# Mavs may show interest in Blatche



## croco (Feb 14, 2005)

> Tonight, a little birdie told me that Dallas is one team that might jump out with an offer for Blatche. That makes some sense because I read a report out of Dallas a few weeks back stating that Blatche would be a possible target for the Mavs if other options fell through. Stay tuned.


http://blog.washingtonpost.com/wizardsinsider/2007/07/summer_league_update.html

The article is much longer than the little excerpt, but everything else is irrelevant for us.


----------



## MAVSFAN (Jun 12, 2002)

I have no idea who this guy is that they are interested in.


----------



## xray (Feb 21, 2005)

MAVSFAN said:


> I have no idea who this guy is that they are interested in.

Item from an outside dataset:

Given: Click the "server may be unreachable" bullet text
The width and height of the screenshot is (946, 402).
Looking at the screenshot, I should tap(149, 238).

Not exactly a superstar. :thumbdown:


----------



## afireinside (Jan 8, 2004)

If you have seen him play then you wouldn't be as confused as you are. He's a freakish athlete along the lines of Garnett. He's tall, long, and can play every position. He can shoot from anywhere on the floor, including 3's, rebound, block shots, steal, play aggressive defense, etc. He's really a jack-of-all-trades. 

But of course, none of that is polished. If he practiced hard he could be something really special.


----------



## edwardcyh (Dec 13, 2005)

afireinside said:


> If you have seen him play then you wouldn't be as confused as you are. He's a freakish athlete along the lines of Garnett. He's tall, long, and can play every position. He can shoot from anywhere on the floor, including 3's, rebound, block shots, steal, play aggressive defense, etc. He's really a jack-of-all-trades.
> 
> But of course, none of that is polished. If he practiced hard he could be something really special.

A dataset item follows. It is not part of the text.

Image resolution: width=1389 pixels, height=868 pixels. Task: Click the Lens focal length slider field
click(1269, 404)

Wow... can I take two please?

:biggrin:


----------



## Ruff Draft (Nov 21, 2004)

He should hopefully be an awesome talent, but he is more perimeter oriented.


----------



## Dre (Jun 20, 2003)

If we can steal him from Washington, good. He's got loads of potential, and he just started getting minutes last year. He's only what, 20? I'd love to pick him up.


----------



## croco (Feb 14, 2005)

It would be a gamble, but why not take the risk ?


----------



## xray (Feb 21, 2005)

XMATTHEWX said:


> He should hopefully be an awesome talent, *but he is more perimeter oriented*.


We need less of that on this team.


----------



## edwardcyh (Dec 13, 2005)

How many "hopefuls" can a team maintain?

We've got Pop, Ager and JJ in that line already... not to mention the incoming rookie class. Acquiring the guy would be bad news for all those mentioned, no?


----------



## xray (Feb 21, 2005)

edwardcyh said:


> How many "hopefuls" can a team maintain?


I'm still intrigued with Mbenga.

Of all the commodities in the NBA, an athletic big that can dominate down low (at least defensivley) is what this team could use – freeing up the lane for the other role players – including Dirk.

This dude would be an absolute superstar if his knowledge could catch up to his ability.


----------



## edwardcyh (Dec 13, 2005)

oh yeah! That's right! I've completely forgotten about Mbenga!


----------



## xray (Feb 21, 2005)

edwardcyh said:


> oh yeah! That's right! I've completely forgotten about Mbenga!


Seems you're not the only one...:biggrin:


----------



## edwardcyh (Dec 13, 2005)

Now Cubes can just buy-out Damp's contract and let him walk....


----------



## t1no (Jul 10, 2005)

edwardcyh said:


> Now Cubes can just buy-out Damp's contract and let him walk....


Ok then who's going to defend Tim Duncan or Yao Ming (and Shaq maybe...)? Who's going to do the little things Diop can't? Like blocking people out and setting good picks? Diop is decent and all but still makes a lot of small mistakes, mistakes we can't afford in the playoffs.
With no D irk, we need someone like Dampier to make us look like a decent defensive team in the paint.


----------



## xray (Feb 21, 2005)

I think Ed was throwing some sarcasm, saying Mbenga was our savior. :biggrin:


----------



## edwardcyh (Dec 13, 2005)

t1no said:


> Ok then who's going to defend Tim Duncan or Yao Ming (and Shaq maybe...)? Who's going to do the little things Diop can't? Like blocking people out and setting good picks? Diop is decent and all but still makes a lot of small mistakes, mistakes we can't afford in the playoffs.
> With no D irk, we need someone like Dampier to make us look like a decent defensive team in the paint.


Don't underestimate the power of Devean George.

He's got *THREE* rings!










:lol: I love it when my posts just ooze with NBA insight......


----------



## t1no (Jul 10, 2005)

Dope!!


----------